I tried to compare the function and inline methods to see which is the most efficient. Unfortunately, the variables which must be considered are not easy to predict (number of and ratio between division and modulus calls, number of registers to save around function calls).

With much hand waving and shady math, I determined that if there are five or less signed division calls, the inline method wins out.

Ultimately, it doesn't matter. I am going to implement this in an inline form, and if it turns out that calling out to a function to perform division is more efficient, the user can write their code to do that. The other reason is that there is no good way for the user to somehow inline division if the function method is worse.

## Wednesday, August 27, 2014

## Tuesday, August 26, 2014

X/10 -> Results in -1 for all negative X

X/(-10) -> Results in -1 for all negative X, 0 for all positive X

N/X -> Internal compiler error for all N

The compiler error looks like it will be a pain to track down, so I'm looking at the incorrect math first.

Here's a simple function I'm using for testing, assume a=-100, b=10:

# int divide(int a, int b) {return a/b;}

divide: # R1=0xFF9B R2=0xA

mov r1, r4 # R4=0xFF9B

seto r3 # R3=0xFFFF

jlt $+>4

clr r3

div r2, r3 # [R3,R4]/R2 = 0xFFFFFF9B/0xA

mov r3, r1 # R3 holds quotient

b *r11

If DIV does signed division, we should see a result of 0xFFF5 (-10)

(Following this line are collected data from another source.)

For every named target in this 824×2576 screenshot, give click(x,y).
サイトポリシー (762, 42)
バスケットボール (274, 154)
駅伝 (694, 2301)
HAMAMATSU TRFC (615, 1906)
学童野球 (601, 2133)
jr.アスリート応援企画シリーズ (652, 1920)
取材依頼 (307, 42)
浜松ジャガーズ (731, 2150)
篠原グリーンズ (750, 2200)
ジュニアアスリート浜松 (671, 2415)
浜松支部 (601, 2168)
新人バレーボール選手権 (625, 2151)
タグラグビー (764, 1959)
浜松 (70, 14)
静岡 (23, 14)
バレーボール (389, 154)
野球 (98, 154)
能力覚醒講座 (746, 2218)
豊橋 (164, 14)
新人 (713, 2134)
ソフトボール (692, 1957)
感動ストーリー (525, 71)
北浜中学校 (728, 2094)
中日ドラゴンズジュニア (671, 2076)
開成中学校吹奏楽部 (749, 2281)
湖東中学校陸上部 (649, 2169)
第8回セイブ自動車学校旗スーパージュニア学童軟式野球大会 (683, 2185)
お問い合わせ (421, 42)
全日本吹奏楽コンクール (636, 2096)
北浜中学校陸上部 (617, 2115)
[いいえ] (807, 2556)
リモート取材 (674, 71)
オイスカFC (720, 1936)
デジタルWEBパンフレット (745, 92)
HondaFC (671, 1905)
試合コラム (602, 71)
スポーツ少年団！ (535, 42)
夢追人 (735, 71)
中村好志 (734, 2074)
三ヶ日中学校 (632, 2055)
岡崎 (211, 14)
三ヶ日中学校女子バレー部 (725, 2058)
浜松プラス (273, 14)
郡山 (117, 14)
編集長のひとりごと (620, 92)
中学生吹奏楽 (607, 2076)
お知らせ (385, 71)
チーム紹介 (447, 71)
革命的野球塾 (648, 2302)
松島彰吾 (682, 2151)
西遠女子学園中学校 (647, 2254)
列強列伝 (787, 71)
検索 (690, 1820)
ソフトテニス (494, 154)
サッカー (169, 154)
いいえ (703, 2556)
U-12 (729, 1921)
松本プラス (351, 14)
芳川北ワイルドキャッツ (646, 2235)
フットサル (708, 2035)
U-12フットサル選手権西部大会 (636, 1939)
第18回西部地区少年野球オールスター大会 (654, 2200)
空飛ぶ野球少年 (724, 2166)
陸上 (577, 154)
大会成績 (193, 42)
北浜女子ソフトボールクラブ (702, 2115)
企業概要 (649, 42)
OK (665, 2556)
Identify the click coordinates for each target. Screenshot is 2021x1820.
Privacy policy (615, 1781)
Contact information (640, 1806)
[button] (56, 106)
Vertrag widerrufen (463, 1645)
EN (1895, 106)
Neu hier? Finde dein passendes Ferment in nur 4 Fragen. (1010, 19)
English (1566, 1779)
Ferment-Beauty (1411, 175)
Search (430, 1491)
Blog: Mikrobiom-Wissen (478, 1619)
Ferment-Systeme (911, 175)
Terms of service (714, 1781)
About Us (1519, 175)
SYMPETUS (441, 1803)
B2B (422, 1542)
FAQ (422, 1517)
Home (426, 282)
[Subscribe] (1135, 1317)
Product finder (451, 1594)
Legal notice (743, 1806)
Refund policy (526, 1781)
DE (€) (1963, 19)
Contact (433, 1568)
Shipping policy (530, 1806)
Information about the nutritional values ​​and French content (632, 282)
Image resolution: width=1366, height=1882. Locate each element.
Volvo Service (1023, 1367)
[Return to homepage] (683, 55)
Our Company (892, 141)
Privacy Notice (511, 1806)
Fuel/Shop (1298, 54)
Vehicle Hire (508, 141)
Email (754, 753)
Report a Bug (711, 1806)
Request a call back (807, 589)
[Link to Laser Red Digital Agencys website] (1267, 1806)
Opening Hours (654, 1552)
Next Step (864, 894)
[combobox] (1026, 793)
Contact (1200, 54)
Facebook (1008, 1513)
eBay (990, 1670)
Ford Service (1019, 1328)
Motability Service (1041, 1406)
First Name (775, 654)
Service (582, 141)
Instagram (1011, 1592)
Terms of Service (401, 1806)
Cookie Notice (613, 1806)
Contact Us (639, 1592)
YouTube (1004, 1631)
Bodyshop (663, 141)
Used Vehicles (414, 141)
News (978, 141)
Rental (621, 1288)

If DIV only does unsigned division, we should have a result of 0x998F. For some reason we see 0xFFFF, weird.

Nope, not weird, I just missed a really important note in the data sheet: "... if the divisor is less that the data contained in Rd ... Rd and Rd+1 are unchanged." I think this is the second time I've really messed up division. Anyway, DIV apparently only does unsigned division, so I need to think about this a bit.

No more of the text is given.